Fast forward to the pontificate of Benedict XVI. He saw the difficulties in the revised rites and had first-hand experience with some of its problems. He sees the “reform of the reform” as going back to the seminal documents that came out of the council, and using those liturgical resources that stand on the foundation of Roman Tradition.
Using Sacrosanctum Concilium and the desires of Pope Benedict XVI as expressed in his writings both before and after his accession to the papacy as starting points, decisions were made. The use of Latin, the chants as listed in the Graduale Romanum and other liturgical books, and taking the missal at its word (in the matter of orientation) were conscious decisions made by Fr. Pasley and the CMAA directors. It was not an attempt at turning the clock back, but a way of showing what the mind of The Church was then and what it is now, some two generations after the 1970 missal was promulgated.

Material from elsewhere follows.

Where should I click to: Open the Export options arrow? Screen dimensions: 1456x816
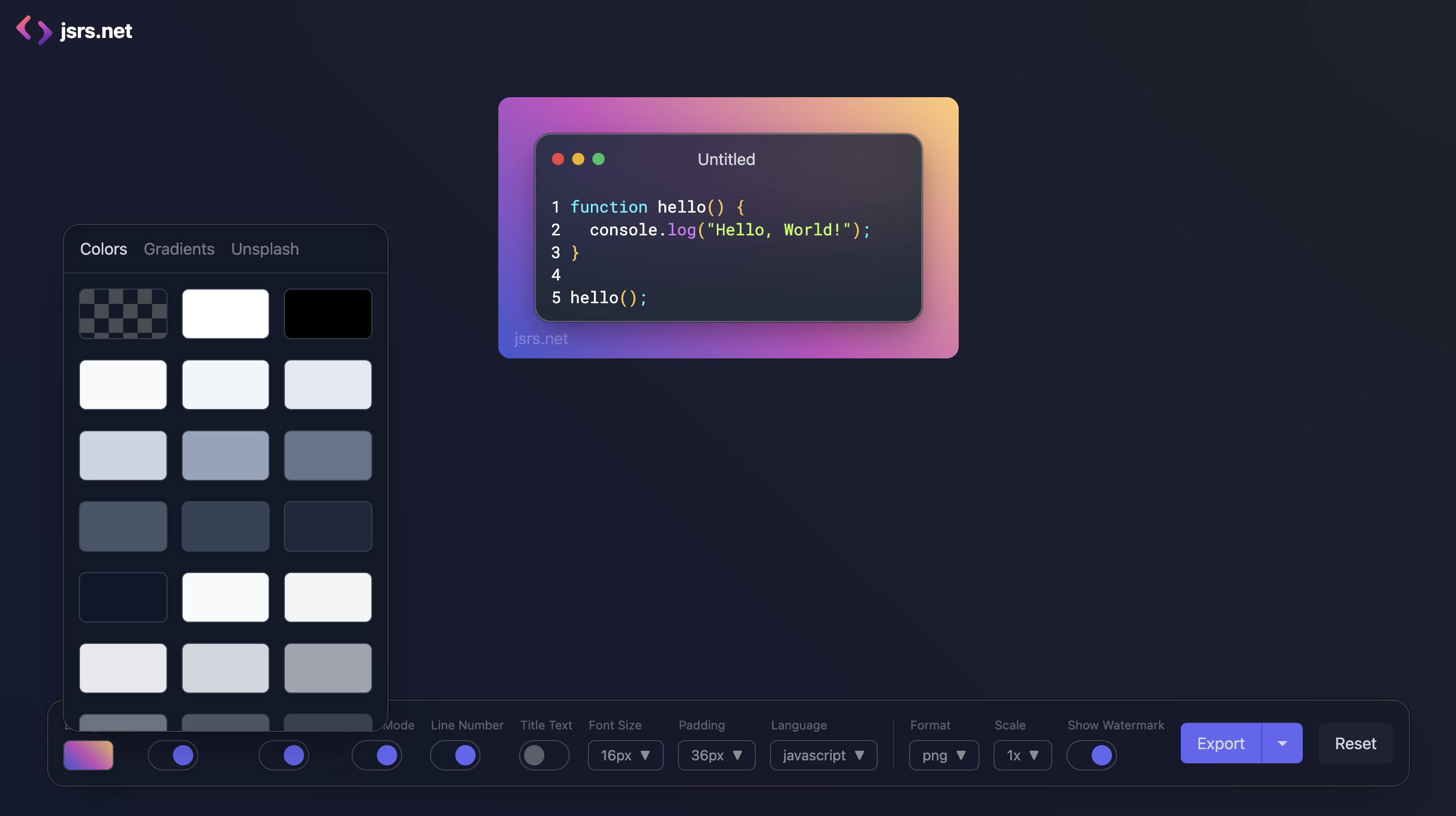1281,743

The second principle was set forth at the outset of the Colloquium. In his remarks at the opening dinner, Dr. William Mahrt expressed the goals of the Colloquium and said the decision was made to show the Mass, both EF and OF, at its most grand in music and ceremonial. In other words, a paradigm was used that showed members of the CMAA as well as others what could be done in their parish churches in part or in full.
I believe the CMAA and its directors should be commended. They accomplished what they set out to do.
The lack of the Prayers of the Faithful or decisions to have choral sections instead of congregational chants was a big criticism by some. The crux of the criticism (as I understand it) was the lack of participation on a certain level by those in attendance. I disagree. The amount of participation (actual, not active) was palpable in every Mass celebrated that week, regardless of the rite. And, to be clear, the decisions were more practical than agenda-driven.
I agree with at least one comment that lamented the fact after 40-plus years of the Pauline Missal, we are still having this discussion; but, it is a discussion that should have taken place long ago. That it is happening now is because people are starting to acknowledge the elephant at the cocktail party.
The question is not the Missal of 1962 or the Missal of 1970. The question, instead, is how does the Church convey what she believes about the Mass and herself in her worship?
A final note, one particularly irksome comment had to do with whether the CMAA was in the business of music or spirituality. One would hope it is a “both/and” not an “either/or” proposition. Music directors and those charged with the service of the altar, no matter how peripherally, must have a spiritual (one would hope “Catholic”) center.
This was my first Colloquium and not my last, please God. It was the spiritual side that touched me most. The participants were unabashedly Catholic and faith-filled people.
One can only hope such would be the case in all the choir lofts around the world.
Bill Riccio, Jr.
Master of Ceremonies
Bill Riccio was MC for the Sacred Music Colloquium, and one of the leading rubrical experts on the planet. Here are his thoughts on the ongoing discussion of whether the OF has a distinctive voice and whether or to what extent it does or should depart from tradition.